Growth hormone has been shown to increase inter-scapular brown fat mass at very high doses (3.5 mg/kg/day) in mice, although lower doses (1 mg/kg/day) showed no such effect despite an increase in UCP1 mRNA by 2.8 fold. Additionally, Insulin Growth Factor-1 (IGF-1) receptors are highly expressed in the plasma membrane of rat BAT with a probable role for BAT differentiation and activation. Insulin also stimulates BAT to uptake glucose and fat for usage in a manner similar to its effects on WAT. In fact, BAT is demonstrated to be one of the most insulin-sensitive tissues in rodents, and chronic insulin deficiency reduces the thermogenic capacity of BAT. How these results translate into humans is debatable, but it may explain why many ketogenic and low-carbohydrate dieters suffer from cold-intolerance (which could also be a side-effect of reduced sympathetic output and reduced thyroid hormones).

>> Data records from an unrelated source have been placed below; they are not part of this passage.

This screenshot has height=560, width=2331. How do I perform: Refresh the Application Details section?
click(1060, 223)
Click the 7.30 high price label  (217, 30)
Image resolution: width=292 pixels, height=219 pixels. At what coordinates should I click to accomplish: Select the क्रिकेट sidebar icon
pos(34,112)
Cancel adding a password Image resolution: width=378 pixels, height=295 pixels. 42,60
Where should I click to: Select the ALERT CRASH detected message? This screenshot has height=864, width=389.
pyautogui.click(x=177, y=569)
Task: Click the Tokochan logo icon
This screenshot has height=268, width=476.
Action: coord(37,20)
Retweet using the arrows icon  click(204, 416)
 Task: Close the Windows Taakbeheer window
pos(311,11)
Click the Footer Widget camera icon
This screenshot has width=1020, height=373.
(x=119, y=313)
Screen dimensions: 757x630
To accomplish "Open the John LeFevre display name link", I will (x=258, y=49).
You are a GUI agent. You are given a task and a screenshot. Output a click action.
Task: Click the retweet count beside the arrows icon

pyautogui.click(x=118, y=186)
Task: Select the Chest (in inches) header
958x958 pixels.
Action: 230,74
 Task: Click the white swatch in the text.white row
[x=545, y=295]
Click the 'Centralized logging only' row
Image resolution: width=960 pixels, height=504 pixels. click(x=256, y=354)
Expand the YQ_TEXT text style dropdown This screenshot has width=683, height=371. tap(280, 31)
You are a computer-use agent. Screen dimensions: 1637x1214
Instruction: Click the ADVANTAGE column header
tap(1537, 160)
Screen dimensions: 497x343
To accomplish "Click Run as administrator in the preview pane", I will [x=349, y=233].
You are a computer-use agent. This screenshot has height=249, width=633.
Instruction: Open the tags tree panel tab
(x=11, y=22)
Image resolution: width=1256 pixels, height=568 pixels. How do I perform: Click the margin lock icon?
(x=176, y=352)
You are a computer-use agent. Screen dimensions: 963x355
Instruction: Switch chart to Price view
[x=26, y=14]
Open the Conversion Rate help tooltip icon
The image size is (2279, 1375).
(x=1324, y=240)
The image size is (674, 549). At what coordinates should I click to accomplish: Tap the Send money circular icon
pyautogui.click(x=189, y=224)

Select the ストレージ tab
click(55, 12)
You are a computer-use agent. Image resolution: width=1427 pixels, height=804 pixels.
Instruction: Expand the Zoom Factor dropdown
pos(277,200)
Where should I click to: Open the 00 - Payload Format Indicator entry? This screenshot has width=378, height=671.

Not all hormones are BAT-friendly, however. The glucocorticoids such as cortisol have been shown to have an inhibitory effect on BAT activity in rodents, likely from an inhibition in the expression and function of the beta-1 and beta-3 adrenergic receptors within BAT. Mineralocorticoids like aldosterone have similar effects through inhibition of UCP1 expression, increased WAT inflammation, and decreased thermogenesis. Finally, prolactin is a crucial hormone in adipogenesis and carbohydrate metabolism, and prolactin receptor knockout mice subjected to a high fat diet for 16 weeks exhibited resistance to weight-gain, a reduction in WAT, and 2–3 fold increased expression of BAT-specific markers compared to controls.
Finally, a discussion on hormone regulation isn’t complete without mention of the sex hormones. Ovariectomy in female rodents reduced BAT mitochondrial functionality through reduction in the oxidative capacity and anti-oxidant defenses, but estradiol supplementation partially reversed these effects indicating its partial influence on BAT. Additionally, young females show greater BAT activity than their post-menopausal counterparts. Testosterone on the other hand actually reduces the thermogenic and lipolytic ability of BAT, while progesterone has the exact opposite effect. DHEA, when administered to obese and lean rats, caused reduced food intake and enhanced energy expenditure resulting in weight-loss through increased expression of Pgc-1α, Ucp1 and β3-Ar.
So how can we (ab)use these effects for weight-loss?
Well, GC-1 is a selective TRβ agonist that induces UCP1 gene expression in rats and primates, resulting in increased energy expenditure and reduced fat mass without the negative cardiovascular effects of T3. Stimulants for increased catecholamine output would also help, provided you don’t mind being jittery and irritable. Avoiding chronic stress will help with cortisol and maintaining “optimal” (whatever that means) sex hormone status may be of interest, at least to women who have gone through menopause.
And then of course you could just run and lift heavy things, as exercise stimulates the release of irisin from skeletal muscle (also another reason to have a lot of muscle; i.e. metabolic currency). Irisin is a great little hormone that shows a powerful ability to “brown” WAT, resulting in increased energy expenditure and improved glucose tolerance.
But in all fairness, I just wouldn’t worry about it. Much of the research is conducted in rodents, and although BAT has been detected in adult humans, its relevance and application to our lives is largely unknown. It will be interesting to see what becomes of BAT in the future. Knowing us (that is, humans), we will likely find a way to abuse its power in a manner more pleasant than taking DNP (2,4-dinitrophenol; look it up).